Resembling the traditional game of "Pin the Tail on the Donkey," this game challenges students to try to correctly adhere a tail onto a picture of a tadpole body. To enhance the activity, allow each student a turn to appropriately place varying sized frog legs and arms, facial features and a smaller tail onto a transforming frog and then take the tail away when the tadpole has become a full frog.
Blow up one small balloon for each child and tie a piece of yarn or ribbon onto the stem of the balloon to create a tadpole. Encourage students to draw eyes and a mouth on the polliwog with a black washable marker. Search for tadpole song lyrics sung to traditional nursery rhymes on the Internet for students to sing with their tadpole creations.
From the pet store or your local pond, gather two or three tadpoles and place them in a container of pond water. Allow the preschoolers to observe and discuss the changes that they notice in the tadpoles from day to day. You will only feed your tadpoles approximately twice before they turn into full-fledged frogs; but use caution, as overfeeding them will make the water unhealthy for the growing tadpoles. Tadpole food may be purchased at your local pet store, or you may use a piece of lettuce to feed them. When they become frogs, you may keep them as class pets or let them go in a nearby pond as a field trip.

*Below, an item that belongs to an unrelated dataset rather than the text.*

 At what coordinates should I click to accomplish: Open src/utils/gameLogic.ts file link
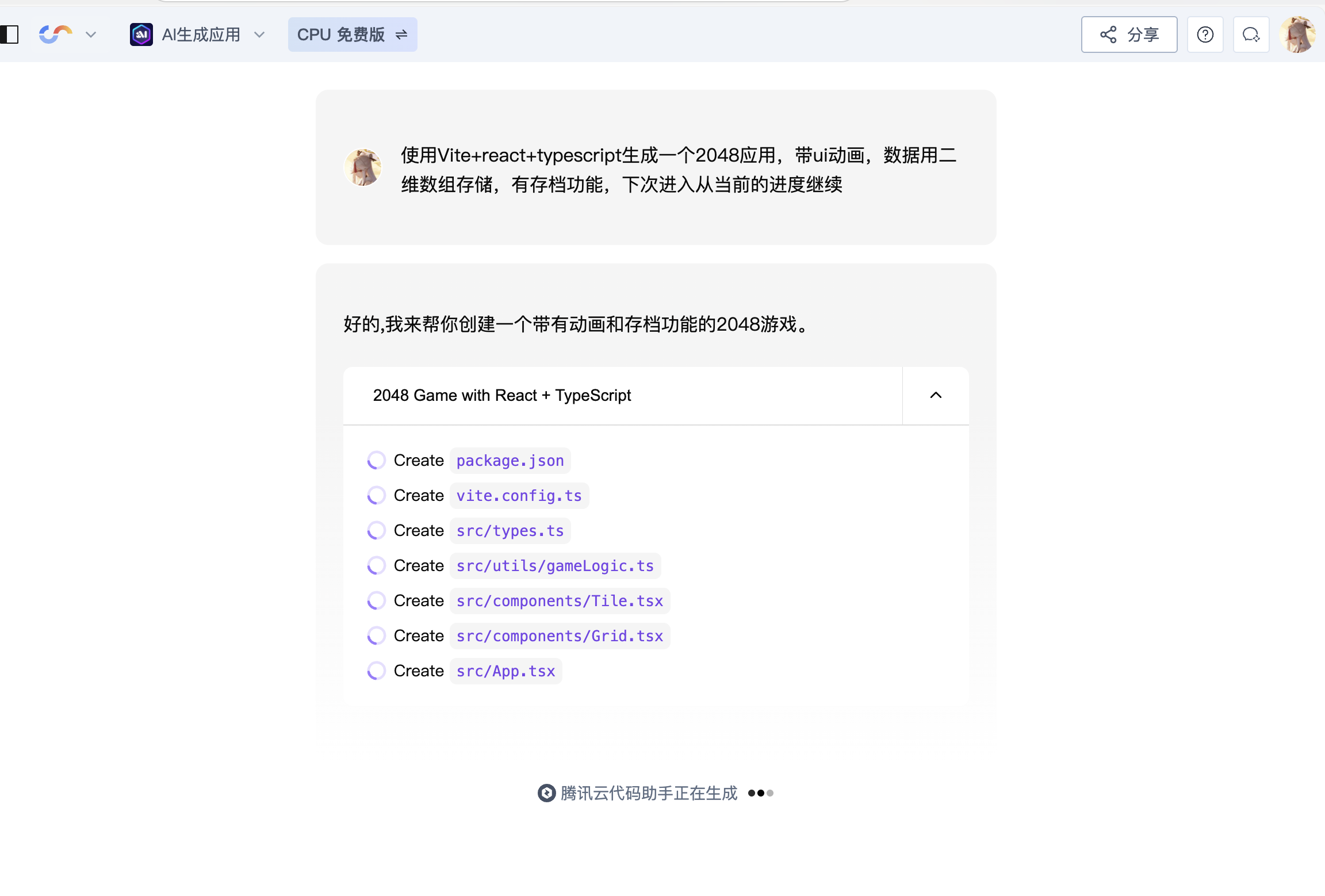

Show the preschool students in your class four pictures of the life cycle of a frog beginning with the tadpole and ending with the frog. On the backside of a paper plate, encourage children to draw and color each stage of the life cycle around the plate in a circle shape. Sandwich the decorated paper plate and a second one with beans or macaroni and green ribbon or streamers sticking out between the plates as tadpole tails to make a life cycle tambourine.